Andrew Moylan, executive director and senior fellow of the R Street Institute, says city lawmakers across the nation are using such regulations to protect taxicab companies.
“In Chicago, they’re using the tried-and-true tactics that have been used in other cities to create, essentially, nuisance regulations that affect Uber and Lyft,” Moylan said. “For instance, preventing you from using them to get to the airport, or prohibiting advertisements, or requiring certain kinds of signage, which doesn’t do much to keep the public safe. What it does is to serve to single out drivers.
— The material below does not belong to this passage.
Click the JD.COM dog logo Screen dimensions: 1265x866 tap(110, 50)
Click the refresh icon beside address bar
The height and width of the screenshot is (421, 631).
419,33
This gives cause to police officers and cab drivers to essentially harass Uber and Lyft drivers and make it impossible to operate in some areas.”
Mark Adams, director of regulatory reform at the Illinois Policy Institute, says it’s not clear how the new ordinance improves consumers’ safety.
“It’s not entirely clear how the … ordinance would have resolved any safety issues,” Adams said. “It seems that it’s more likely that you have a special interest in passing this rule, although I can’t speak to the motivations of a specific Chicago alderman.”
Adams says the new regulations are bad for the people providing services to Chicagoans.
“For a lot of drivers, especially people who might only want to drive a few hours a week, having to put aside a whole day of your time and having to pay could be a particularly onerous requirement in terms of getting started,” Adams said. “And again, that’s going to disproportionately affect people from low-income and minority communities, where they don’t necessarily have the financial resources or they’re not able to get away for a whole day from work.”